Millones de personas se desplazan durante todo el año a lo largo y ancho del mundo por muy diversas razones, en viajes largos y cortos. Parece como si el viajar, el desplazarse de un lugar a otro, fuera una característica esencial de la naturaleza humana. Si no lo es por naturaleza, la historia nos ofrece abundantes testimonios del nomadismo de los seres humanos. Unos lo hacen por razones de negocios, otros movidos por la urgente necesidad de salir de la miseria, de la guerra o de la persecución; el explorar nuevas tierras ha empujado a muchos a emprender largos viajes con un incierto destino. La fe también ha movido y mueve a encaminarse hacia lugares donde lo sagrado se manifiesta de forma especial.
Las vacaciones de verano propician el viajar por viajar, el viajar para conocer otros lugares, para romper la rutina cotidiana y ensanchar el campo visual, la mente y el corazón. Porque los viajes ensanchan la mente y son una forma de disolver los prejuicios que albergamos sobre otros grupos humanos. El escritor americano Mark Twain concluye con su habitual ironía el relato de uno de los primeros viajes organizados de la historia –en la segunda mitad del siglo XIX–, en el que participó: «Viajar es nefasto para el prejuicio, la intolerancia y la estrechez de miras; y muchos de los nuestros lo necesitan desesperadamente por ese motivo». Mahatma Gandhi consideraba que los viajes constituyen «el lenguaje de la paz».
Pero este ensanchamiento de la mente y del corazón no se produce automáticamente. Depende de la actitud con la que uno inicie y establezca el contacto con las nuevas tierras y sus habitantes. Algunos convierten el viaje en un objeto de consumo y viajan más para contarlo a los amigos y conocidos que para el disfrute y el enriquecimiento personal. Es lo contrario a una actitud de respeto y empatía hacia las gentes de los lugares que visitamos. El buen viajero no va a enseñar ni a exhibir su autosuficiencia ni su chovinismo, sino a ver, escuchar, aprender y compartir con sencillez; ligero de equipaje y ligero de prejuicios.

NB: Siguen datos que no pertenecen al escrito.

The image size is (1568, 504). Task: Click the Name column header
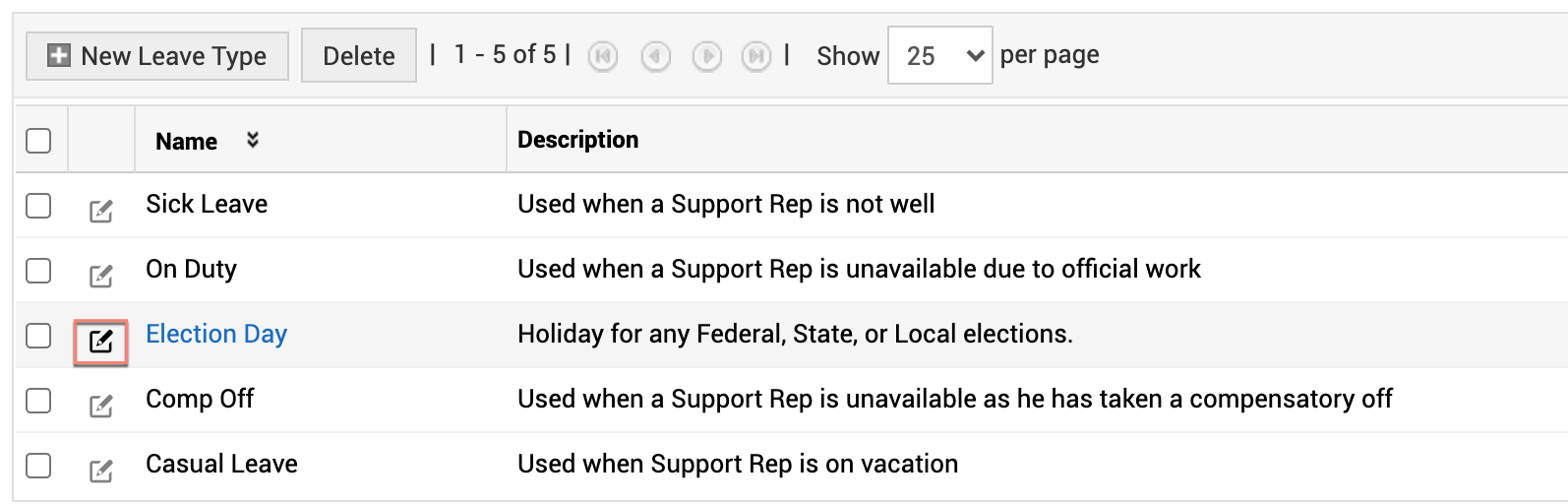pyautogui.click(x=186, y=142)
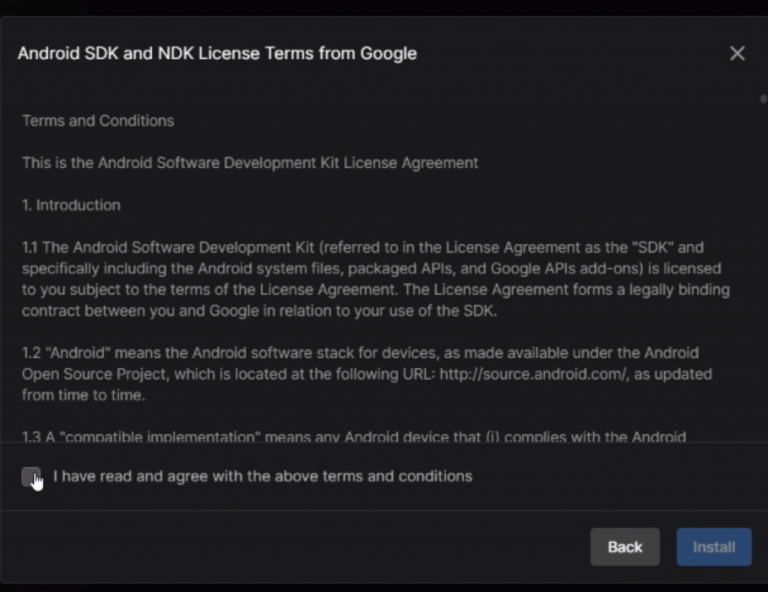Tick the agree to terms checkbox

pos(31,477)
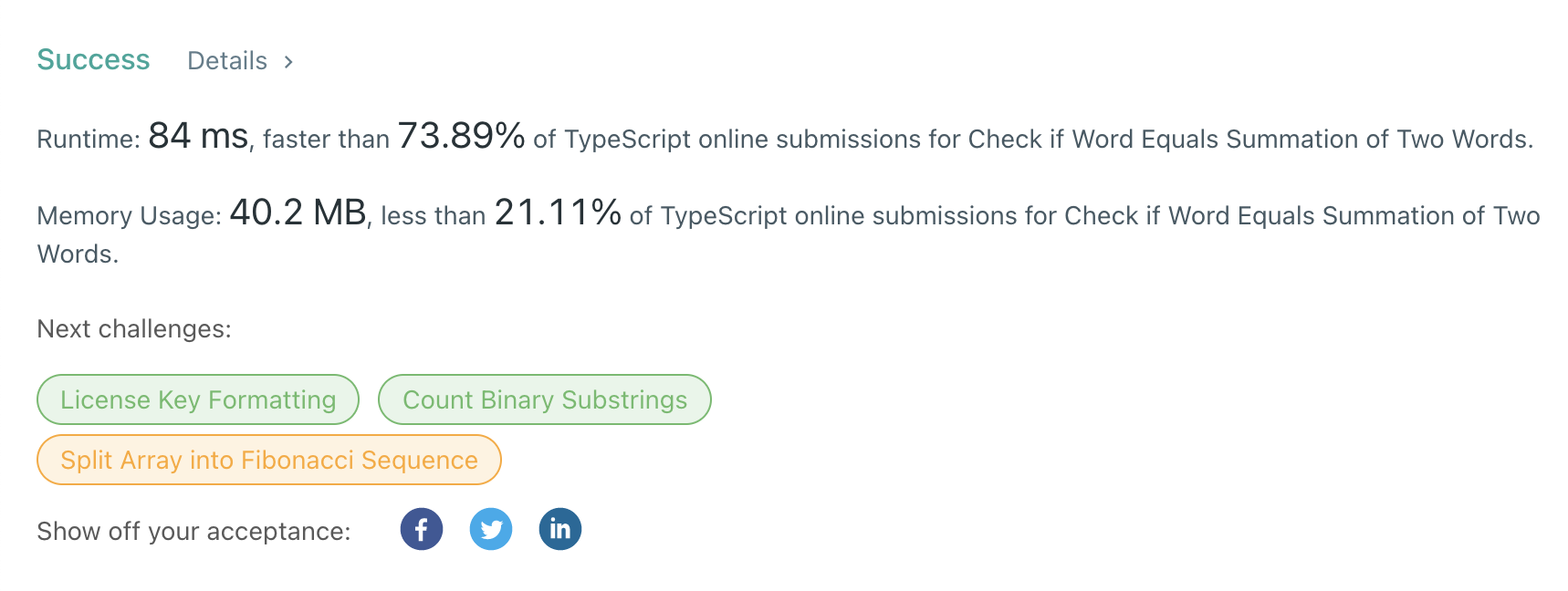This screenshot has width=1568, height=591.
Task: Click the "Runtime:" label
Action: click(x=89, y=140)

Porque el objetivo del viaje no es contarlo a los demás, sino contárselo a uno mismo, para vivenciar con tranquilidad la experiencia. Es permitir que las tierras y personas visitadas entren en nuestro interior y se conviertan en algo nuestro. Lo importante no es llegar a zonas remotas y exóticas. Existe un turismo más sencillo, pero no menos enriquecedor, como es viajar a zonas rurales para pasar varios días o semanas. Comprobaremos que esa España vaciada, necesitada de auxilio urgente y que ha lanzado varios SOS, no está, en realidad, vacía del todo, sino llena de los valores de las personas que la habitan y de la diversidad de paisajes y tradiciones. Son lugares donde el tiempo se remansa y el reloj avanza a un ritmo más sosegado que en la ciudad. Sin idealizar ni llegar a una exaltación romántica de lo rural y de lo primitivo, el urbanita –adulto y niño– necesita este acercamiento y contacto directo con la naturaleza y con las expresiones más genuinas de la vida.
No todos son viajes de placer
Pero no todos pueden disfrutar de un viaje vacacional, bien por padecer alguna enfermedad, cuidar un enfermo, no poder interrumpir el trabajo o, simplemente, por falta de recursos económicos. Tampoco todos los viajes son viajes de placer. Los cruceros y los yates de recreo no son las únicas embarcaciones que surcan el Mediterráneo. Muchas personas lo hacen, a la desesperada, en las nada confortables pateras, sobrecargadas hasta el riesgo de naufragio por seres humanos que huyen de la guerra, del hambre o de la persecución, intentando alcanzar las costas de Europa, donde no son recibidos, precisamente, con los brazos abiertos.
El ser humano es el único animal que puede viajar mentalmente a lo largo del tiempo. Viajar hacia el pasado, estimulados por los lugares que visitamos, lejos de las comodidades y seguridades de nuestra residencia habitual; volver al pasado para navegar con mayor seguridad y firmeza hacia el futuro. El viajar ha sido considerado también símbolo del viaje interior, del encuentro con uno mismo y con Dios.
Dice el escritor norteamericano y viajero incansable Herman Melville, que «el viaje es para un espíritu noble como un renacimiento. Tiende a enseñarnos una profunda humildad, ampliando nuestro altruismo hasta abarcar la humanidad al completo». Unre-nacimientopersonal y espiritual, es decir, la posibilidad de un encuentro con lo más auténtico y profundo de uno mismo, a la vez que un tiempo propicio para el cultivo espiritual. El contacto con la naturaleza, la lectura reflexiva de un buen libro y la conversación reposada facilitan esta terapia psicológica y espiritual que pueden llegar a ser los viajes.